#### WORK TO DO
Retype the data below line for line, with no changes.

*-*-*

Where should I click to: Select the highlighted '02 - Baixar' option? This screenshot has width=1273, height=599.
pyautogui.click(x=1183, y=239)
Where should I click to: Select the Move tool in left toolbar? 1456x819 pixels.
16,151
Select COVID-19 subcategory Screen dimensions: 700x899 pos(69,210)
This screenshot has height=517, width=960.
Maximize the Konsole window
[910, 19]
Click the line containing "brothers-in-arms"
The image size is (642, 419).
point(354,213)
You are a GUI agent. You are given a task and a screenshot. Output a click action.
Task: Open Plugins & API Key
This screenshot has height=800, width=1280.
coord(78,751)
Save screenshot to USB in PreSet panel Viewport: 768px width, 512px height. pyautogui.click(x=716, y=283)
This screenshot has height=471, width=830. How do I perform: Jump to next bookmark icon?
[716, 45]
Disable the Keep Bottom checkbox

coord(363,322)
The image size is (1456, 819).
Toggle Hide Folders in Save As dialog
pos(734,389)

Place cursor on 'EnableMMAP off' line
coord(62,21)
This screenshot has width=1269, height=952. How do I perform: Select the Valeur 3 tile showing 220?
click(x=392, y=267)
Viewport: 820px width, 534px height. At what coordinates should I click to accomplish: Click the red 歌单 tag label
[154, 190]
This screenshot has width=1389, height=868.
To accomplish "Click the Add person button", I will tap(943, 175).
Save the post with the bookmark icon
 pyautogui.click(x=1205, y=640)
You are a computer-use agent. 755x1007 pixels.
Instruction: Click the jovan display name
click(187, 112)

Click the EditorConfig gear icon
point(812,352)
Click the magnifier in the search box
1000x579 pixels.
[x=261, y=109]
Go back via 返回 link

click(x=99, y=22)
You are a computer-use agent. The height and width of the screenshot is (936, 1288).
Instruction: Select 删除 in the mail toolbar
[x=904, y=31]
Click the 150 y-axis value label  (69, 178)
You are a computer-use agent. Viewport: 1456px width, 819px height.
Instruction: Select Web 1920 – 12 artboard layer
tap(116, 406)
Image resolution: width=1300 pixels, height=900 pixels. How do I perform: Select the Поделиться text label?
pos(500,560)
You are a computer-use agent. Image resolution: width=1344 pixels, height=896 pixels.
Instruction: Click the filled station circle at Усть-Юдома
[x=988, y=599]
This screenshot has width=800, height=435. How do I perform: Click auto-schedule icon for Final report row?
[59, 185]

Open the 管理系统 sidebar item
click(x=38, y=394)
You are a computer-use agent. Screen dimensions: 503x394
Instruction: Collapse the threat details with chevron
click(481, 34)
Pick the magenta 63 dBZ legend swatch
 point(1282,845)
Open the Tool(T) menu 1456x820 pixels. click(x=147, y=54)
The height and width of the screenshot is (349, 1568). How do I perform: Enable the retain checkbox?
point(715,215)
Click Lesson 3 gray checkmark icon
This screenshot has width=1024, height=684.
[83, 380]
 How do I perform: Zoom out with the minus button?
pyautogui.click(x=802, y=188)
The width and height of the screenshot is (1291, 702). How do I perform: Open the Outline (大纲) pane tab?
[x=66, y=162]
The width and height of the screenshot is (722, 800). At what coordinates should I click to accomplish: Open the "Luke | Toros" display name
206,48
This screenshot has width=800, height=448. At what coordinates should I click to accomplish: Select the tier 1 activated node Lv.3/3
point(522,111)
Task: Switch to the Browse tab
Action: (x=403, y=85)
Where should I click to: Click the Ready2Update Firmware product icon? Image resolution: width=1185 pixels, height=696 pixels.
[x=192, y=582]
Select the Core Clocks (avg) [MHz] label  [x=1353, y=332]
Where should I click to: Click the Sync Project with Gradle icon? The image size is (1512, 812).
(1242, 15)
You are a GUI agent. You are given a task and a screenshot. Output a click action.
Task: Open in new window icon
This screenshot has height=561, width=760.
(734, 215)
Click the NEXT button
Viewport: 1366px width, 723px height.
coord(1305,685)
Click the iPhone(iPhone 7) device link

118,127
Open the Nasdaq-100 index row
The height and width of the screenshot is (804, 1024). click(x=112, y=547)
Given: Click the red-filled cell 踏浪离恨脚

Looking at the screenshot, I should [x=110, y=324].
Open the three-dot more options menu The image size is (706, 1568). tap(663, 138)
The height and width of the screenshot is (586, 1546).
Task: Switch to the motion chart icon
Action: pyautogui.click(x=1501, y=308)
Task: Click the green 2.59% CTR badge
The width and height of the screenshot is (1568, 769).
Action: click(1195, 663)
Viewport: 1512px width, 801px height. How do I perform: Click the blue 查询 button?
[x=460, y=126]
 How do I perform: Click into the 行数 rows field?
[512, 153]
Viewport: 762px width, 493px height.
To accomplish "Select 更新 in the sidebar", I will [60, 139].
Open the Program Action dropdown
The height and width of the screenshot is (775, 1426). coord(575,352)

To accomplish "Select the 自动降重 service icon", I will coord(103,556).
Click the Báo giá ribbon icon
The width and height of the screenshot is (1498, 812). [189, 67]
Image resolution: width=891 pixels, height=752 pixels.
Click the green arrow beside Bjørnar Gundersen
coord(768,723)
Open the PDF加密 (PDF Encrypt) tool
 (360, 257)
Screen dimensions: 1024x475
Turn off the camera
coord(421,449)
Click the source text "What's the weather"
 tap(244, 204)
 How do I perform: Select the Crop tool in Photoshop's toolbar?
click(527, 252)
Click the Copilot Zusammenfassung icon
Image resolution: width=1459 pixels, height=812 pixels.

*-*-*

#### ANSWER TO THIS PROBLEM
Where should I click to: Select the highlighted '02 - Baixar' option? This screenshot has width=1273, height=599.
pyautogui.click(x=1183, y=239)
Where should I click to: Select the Move tool in left toolbar? 1456x819 pixels.
16,151
Select COVID-19 subcategory Screen dimensions: 700x899 pos(69,210)
This screenshot has height=517, width=960.
Maximize the Konsole window
[910, 19]
Click the line containing "brothers-in-arms"
The image size is (642, 419).
point(354,213)
You are a GUI agent. You are given a task and a screenshot. Output a click action.
Task: Open Plugins & API Key
This screenshot has height=800, width=1280.
coord(78,751)
Save screenshot to USB in PreSet panel Viewport: 768px width, 512px height. pyautogui.click(x=716, y=283)
This screenshot has height=471, width=830. How do I perform: Jump to next bookmark icon?
[716, 45]
Disable the Keep Bottom checkbox

coord(363,322)
The image size is (1456, 819).
Toggle Hide Folders in Save As dialog
pos(734,389)

Place cursor on 'EnableMMAP off' line
coord(62,21)
This screenshot has width=1269, height=952. How do I perform: Select the Valeur 3 tile showing 220?
click(x=392, y=267)
Viewport: 820px width, 534px height. At what coordinates should I click to accomplish: Click the red 歌单 tag label
[154, 190]
This screenshot has width=1389, height=868.
To accomplish "Click the Add person button", I will tap(943, 175).
Save the post with the bookmark icon
 pyautogui.click(x=1205, y=640)
You are a computer-use agent. 755x1007 pixels.
Instruction: Click the jovan display name
click(187, 112)

Click the EditorConfig gear icon
point(812,352)
Click the magnifier in the search box
1000x579 pixels.
[x=261, y=109]
Go back via 返回 link

click(x=99, y=22)
You are a computer-use agent. The height and width of the screenshot is (936, 1288).
Instruction: Select 删除 in the mail toolbar
[x=904, y=31]
Click the 150 y-axis value label  (69, 178)
You are a computer-use agent. Viewport: 1456px width, 819px height.
Instruction: Select Web 1920 – 12 artboard layer
tap(116, 406)
Image resolution: width=1300 pixels, height=900 pixels. How do I perform: Select the Поделиться text label?
pos(500,560)
You are a computer-use agent. Image resolution: width=1344 pixels, height=896 pixels.
Instruction: Click the filled station circle at Усть-Юдома
[x=988, y=599]
This screenshot has width=800, height=435. How do I perform: Click auto-schedule icon for Final report row?
[59, 185]

Open the 管理系统 sidebar item
click(x=38, y=394)
You are a computer-use agent. Screen dimensions: 503x394
Instruction: Collapse the threat details with chevron
click(481, 34)
Pick the magenta 63 dBZ legend swatch
 point(1282,845)
Open the Tool(T) menu 1456x820 pixels. click(x=147, y=54)
The height and width of the screenshot is (349, 1568). How do I perform: Enable the retain checkbox?
point(715,215)
Click Lesson 3 gray checkmark icon
This screenshot has width=1024, height=684.
[83, 380]
 How do I perform: Zoom out with the minus button?
pyautogui.click(x=802, y=188)
The width and height of the screenshot is (1291, 702). How do I perform: Open the Outline (大纲) pane tab?
[x=66, y=162]
The width and height of the screenshot is (722, 800). At what coordinates should I click to accomplish: Open the "Luke | Toros" display name
206,48
This screenshot has width=800, height=448. At what coordinates should I click to accomplish: Select the tier 1 activated node Lv.3/3
point(522,111)
Task: Switch to the Browse tab
Action: (x=403, y=85)
Where should I click to: Click the Ready2Update Firmware product icon? Image resolution: width=1185 pixels, height=696 pixels.
[x=192, y=582]
Select the Core Clocks (avg) [MHz] label  [x=1353, y=332]
Where should I click to: Click the Sync Project with Gradle icon? The image size is (1512, 812).
(1242, 15)
You are a GUI agent. You are given a task and a screenshot. Output a click action.
Task: Open in new window icon
This screenshot has height=561, width=760.
(734, 215)
Click the NEXT button
Viewport: 1366px width, 723px height.
coord(1305,685)
Click the iPhone(iPhone 7) device link

118,127
Open the Nasdaq-100 index row
The height and width of the screenshot is (804, 1024). click(x=112, y=547)
Given: Click the red-filled cell 踏浪离恨脚

Looking at the screenshot, I should [x=110, y=324].
Open the three-dot more options menu The image size is (706, 1568). tap(663, 138)
The height and width of the screenshot is (586, 1546).
Task: Switch to the motion chart icon
Action: pyautogui.click(x=1501, y=308)
Task: Click the green 2.59% CTR badge
The width and height of the screenshot is (1568, 769).
Action: click(1195, 663)
Viewport: 1512px width, 801px height. How do I perform: Click the blue 查询 button?
[x=460, y=126]
 How do I perform: Click into the 行数 rows field?
[512, 153]
Viewport: 762px width, 493px height.
To accomplish "Select 更新 in the sidebar", I will [60, 139].
Open the Program Action dropdown
The height and width of the screenshot is (775, 1426). coord(575,352)

To accomplish "Select the 自动降重 service icon", I will coord(103,556).
Click the Báo giá ribbon icon
The width and height of the screenshot is (1498, 812). [189, 67]
Image resolution: width=891 pixels, height=752 pixels.
Click the green arrow beside Bjørnar Gundersen
coord(768,723)
Open the PDF加密 (PDF Encrypt) tool
 (360, 257)
Screen dimensions: 1024x475
Turn off the camera
coord(421,449)
Click the source text "What's the weather"
 tap(244, 204)
 How do I perform: Select the Crop tool in Photoshop's toolbar?
click(527, 252)
Click the Copilot Zusammenfassung icon
Image resolution: width=1459 pixels, height=812 pixels.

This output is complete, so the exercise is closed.